### GOAL OF THE EXERCISE
Across the entries that follow, count the lines with the string "agent" and reply with that count alone.

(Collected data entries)
================

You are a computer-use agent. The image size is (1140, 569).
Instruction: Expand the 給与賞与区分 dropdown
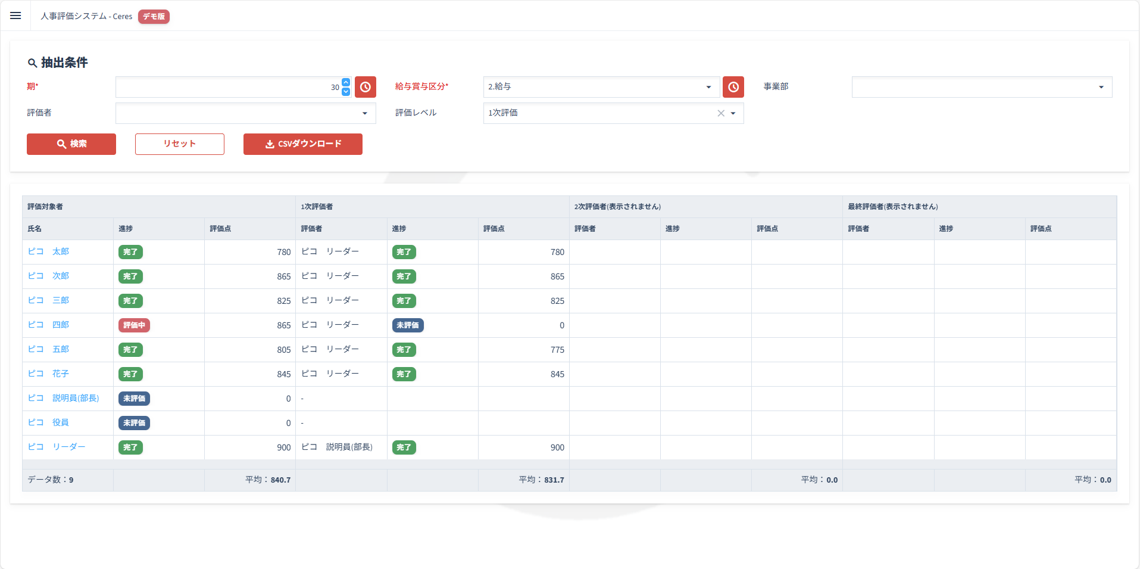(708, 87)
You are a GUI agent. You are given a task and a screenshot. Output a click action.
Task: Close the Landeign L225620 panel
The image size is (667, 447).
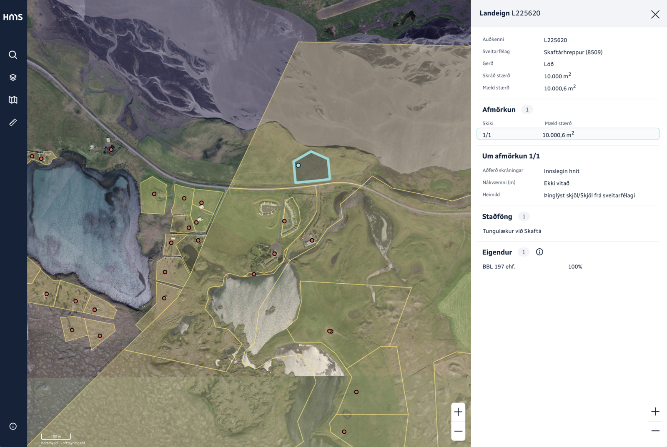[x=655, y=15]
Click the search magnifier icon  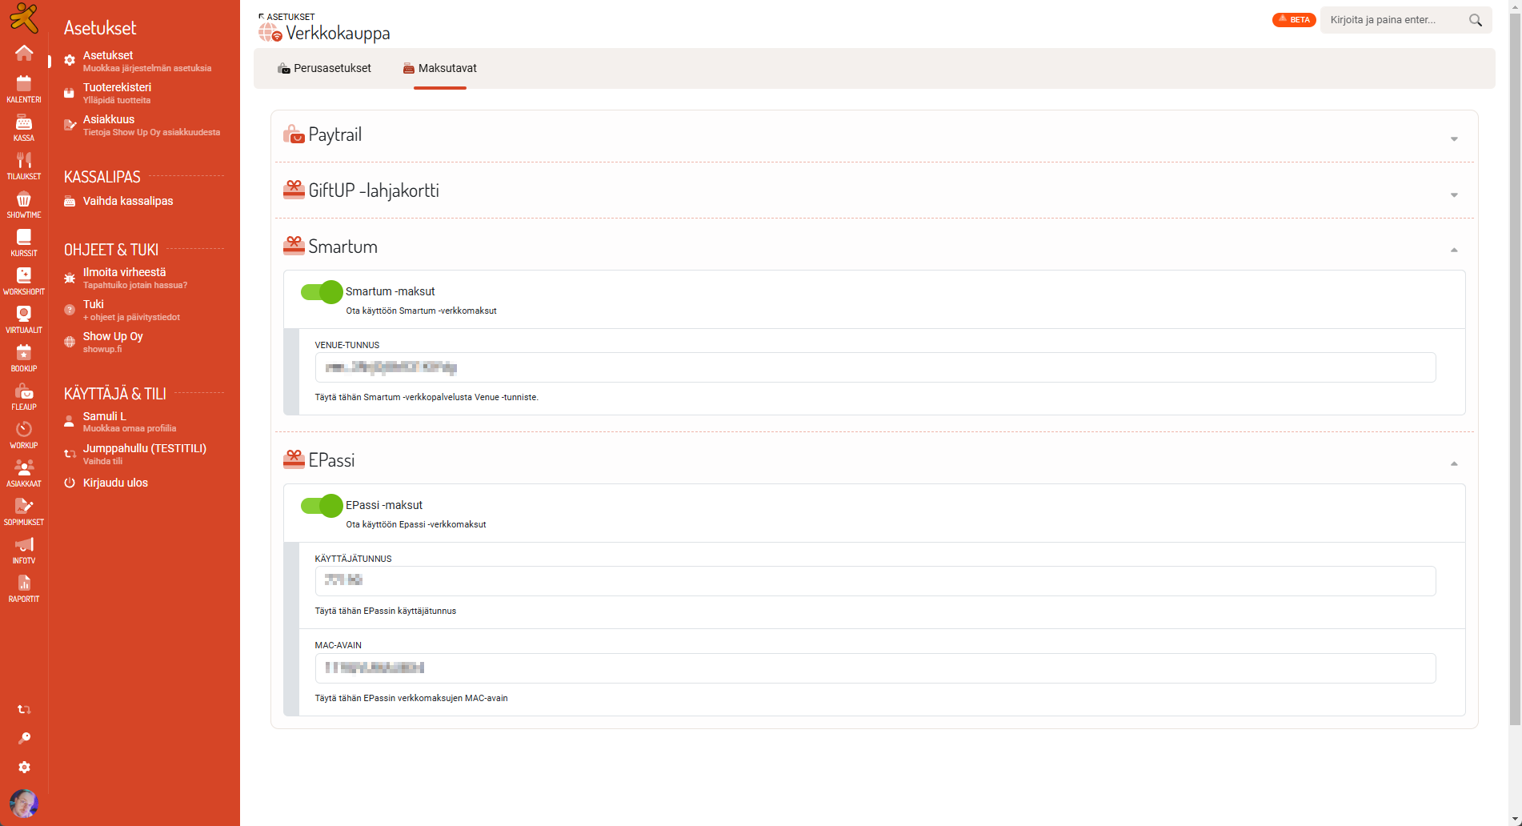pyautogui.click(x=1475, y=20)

================

### SOLUTION BELOW
2